*** SOURCE TEXT ***
How connected are the gut and brain? Functional medicine practitioner Dr. Will Cole explores the gut-brain relationship in his new book "Gut Feelings," and his findings might surprise you.
Advocate Now | Dr. Will Cole on the Gut-Brain Connection
Cole started one of the first functional medicine telehealth centers in the world over 13 years ago. Functional medicine is a practice that determines how and why illness occurs, and focuses on addressing the root cause of conditions in patients.
"My main focus is really figuring out complex health issues with people that are going through brain health issues — like anxiety, like depression, like fatigue, hormonal problems, autoimmune problems, digestive problems," he tells Sonia Baghdady of Advocate Now, adding, "Mental health is physical health and we need to really make that connection to heal."
Cole says that both functional and conventional medicine are necessary for treatment, and that it should be a "both/and conversation, not an either/or."
"Some people need to be on medications, that are alive because of medications. We just ask the question, in functional medicine, what's your most effective option that causes you the least amount of side effects?" he says, continuing, "What are the underlying reasons of why you have the problem in the first place?"
He adds, "For some people, medications fit that criteria, certainly, but many people that isn't the most effective option. But yet it's the only option given."
*** End of SOURCE TEXT ***
▶ _ASSIGNMENT 1_: In the article on Dr. Will Cole, print the passage that begins at the words "How connected are" and stops after the words "might surprise you.".
▶ _ASSIGNMENT 2_: List the health issues Cole names as examples when he describes his main focus in the article on Dr. Will Cole.
The records have no connection to the article on Dr. Will Cole.
*** ENTRIES SUPPLIED ***
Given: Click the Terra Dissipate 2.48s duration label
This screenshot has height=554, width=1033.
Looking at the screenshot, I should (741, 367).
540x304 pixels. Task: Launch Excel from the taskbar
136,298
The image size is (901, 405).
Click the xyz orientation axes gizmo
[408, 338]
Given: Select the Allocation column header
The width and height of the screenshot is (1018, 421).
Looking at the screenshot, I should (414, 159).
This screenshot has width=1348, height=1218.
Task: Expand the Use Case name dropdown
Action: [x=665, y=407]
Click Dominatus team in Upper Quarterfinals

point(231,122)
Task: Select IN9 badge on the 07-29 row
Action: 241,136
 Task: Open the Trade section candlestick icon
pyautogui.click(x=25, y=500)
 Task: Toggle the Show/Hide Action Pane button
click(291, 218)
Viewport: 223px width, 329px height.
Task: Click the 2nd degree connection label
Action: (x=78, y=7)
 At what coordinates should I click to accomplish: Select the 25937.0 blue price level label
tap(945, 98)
*** End of ENTRIES SUPPLIED ***
▶ _OUTPUT 1_:
How connected are the gut and brain? Functional medicine practitioner Dr. Will Cole explores the gut-brain relationship in his new book "Gut Feelings," and his findings might surprise you.

▶ _OUTPUT 2_:
- anxiety
- depression
- fatigue
- hormonal problems
- autoimmune problems
- digestive problems